Graham also signed off on an October 10 letter to President Trump that aimed to trigger both an investigation into the alleged murder and sanctions for the Saudis.

The letter read, in part, “The recent disappearance of Saudi journalist and Washington Post columnist Jamal Khashoggi suggests that he could be a victim of a gross violation of internationally recognized human rights, which includes ‘torture or cruel, inhuman, or degrading treatment or punishment, prolonged detention without charges and trial, causing the disappearance of persons by the abduction and clandestine detention of those persons, and other flagrant denial of the right to life, liberty, or the security of person.’ Therefore, we request that you make a determination on the imposition of sanctions pursuant to the Global Magnitsky Human Rights Accountability Act with respect to any foreign person responsible for such a violation related to Mr. Khashoggi. Our expectation is that in making your determination you will consider any relevant information, including with respect to the highest ranking officials in the Government of Saudi Arabia.”

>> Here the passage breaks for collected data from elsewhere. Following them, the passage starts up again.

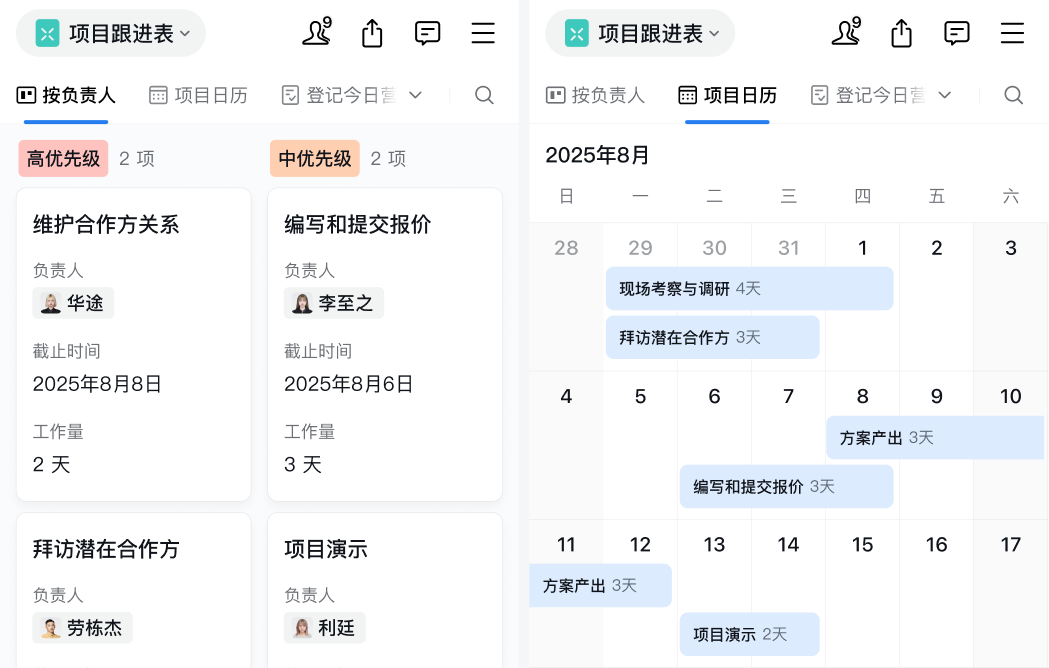The image size is (1049, 668).
Task: Switch to the 按负责人 tab on the right
Action: point(609,95)
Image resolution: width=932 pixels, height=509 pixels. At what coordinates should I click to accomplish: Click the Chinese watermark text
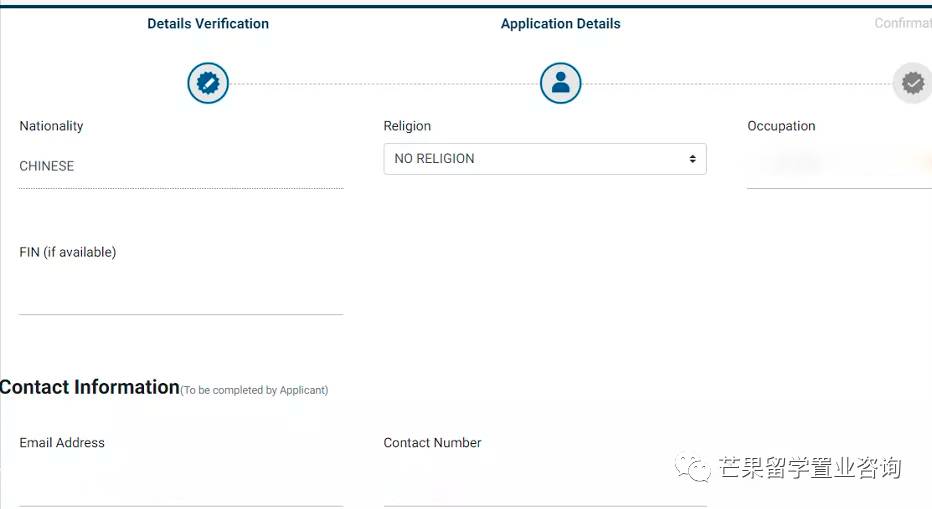810,468
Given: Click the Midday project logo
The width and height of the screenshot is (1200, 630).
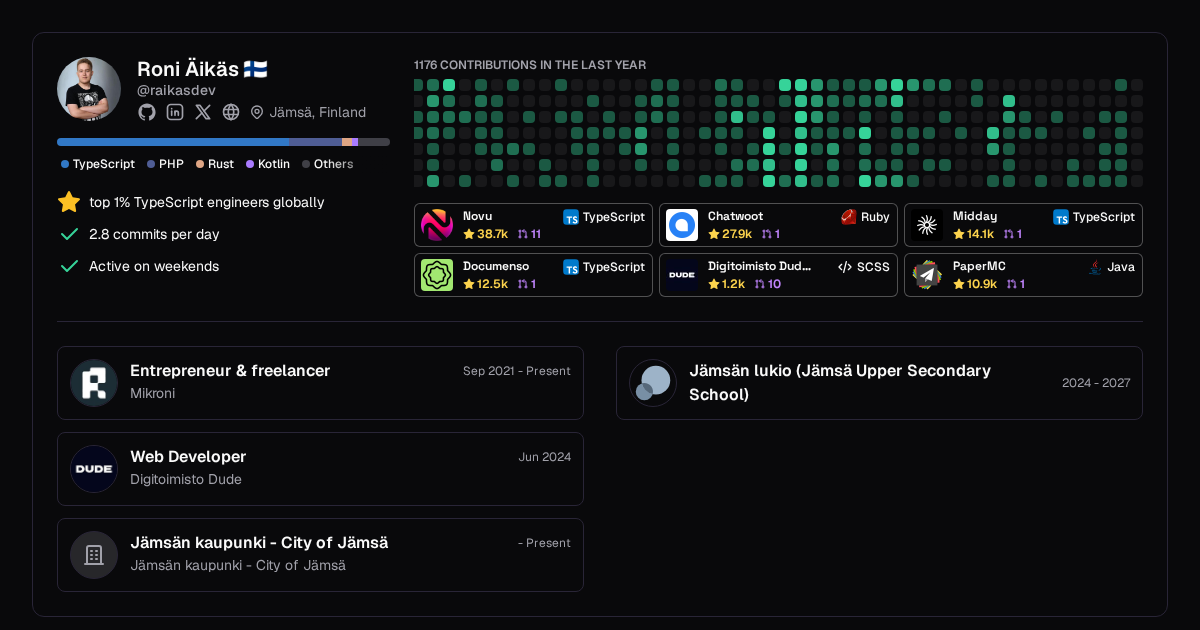Looking at the screenshot, I should (x=927, y=225).
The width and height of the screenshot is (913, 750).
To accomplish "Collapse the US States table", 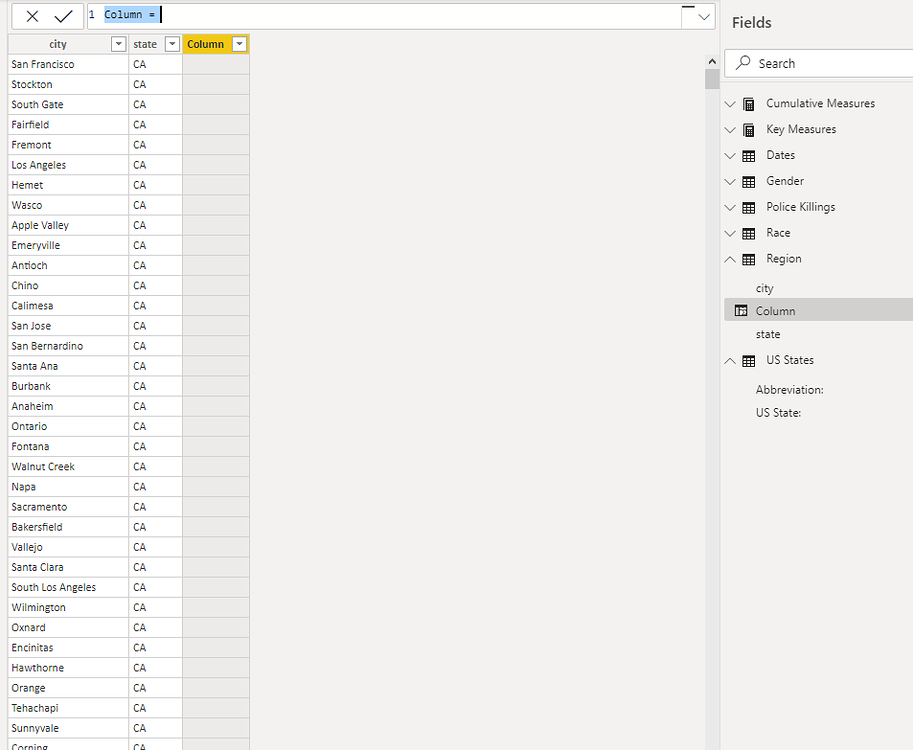I will click(729, 360).
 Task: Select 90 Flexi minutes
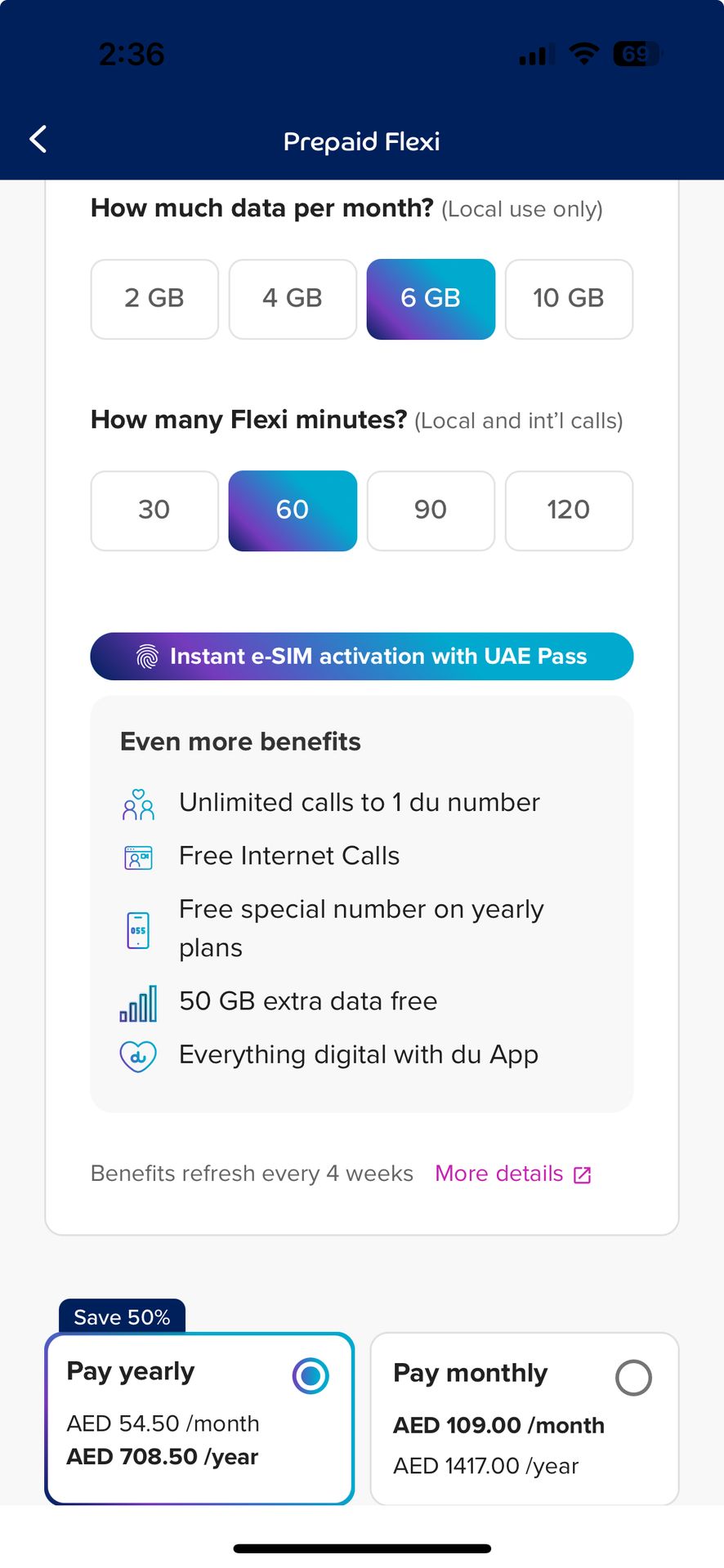click(x=431, y=510)
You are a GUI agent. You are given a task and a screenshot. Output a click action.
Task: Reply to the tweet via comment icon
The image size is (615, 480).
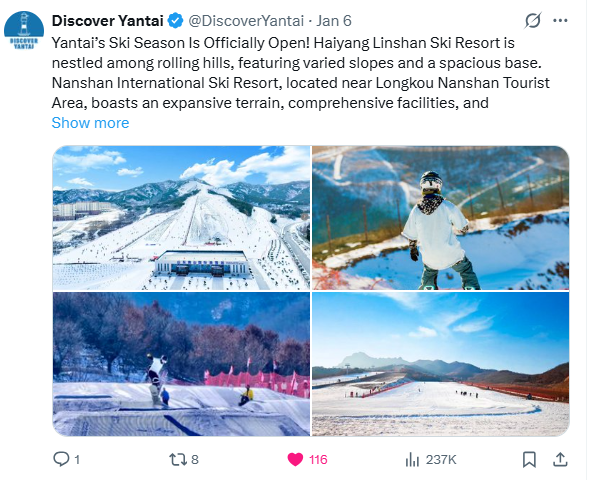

The other signatories on the letter included Senators Bob Corker (Tennessee) and Bob Menendez (D-New Jersey), who are, respectively the chairman and ranking member of the Senate Foreign Relations Committee; and Patrick Leahy (D-Vermont), who is ranking member of the Senate Appropriations Subcommittee on State, Foreign Operations, and Related Programs (of which Graham, himself is chairman). In addition, a number of other legislators, both Democratic and Republican, added their names to the correspondence.

In addition, an October 16 report by Bloomberg noted that Senate Majority Leader Mitch McConnell (R-Kentucky)—who has supported Trump on every major policy effort, from deconstructing Obamacare to the tax bill to the Supreme Court nomination— said the disappearance and possible murder of journalist Jamal Khashoggi looks “extremely disturbing” but the United States needs to determine what role Saudi Arabia’s government may have played before responding.

“Clearly we need to find out what happened before deciding what action should be taken,” McConnell said Tuesday in an interview with Bloomberg News. “I can’t imagine if what we think happened, that we would take no action.”

Asked whether that action would include halting arms sales to the Saudis, McConnell said he’s not ready to say which form of action he would take. He that the president did “the right thing” by sending Secretary of State Michael Pompeo to Saudi Arabia on October 15 to meet with King Salman bin Abdulaziz.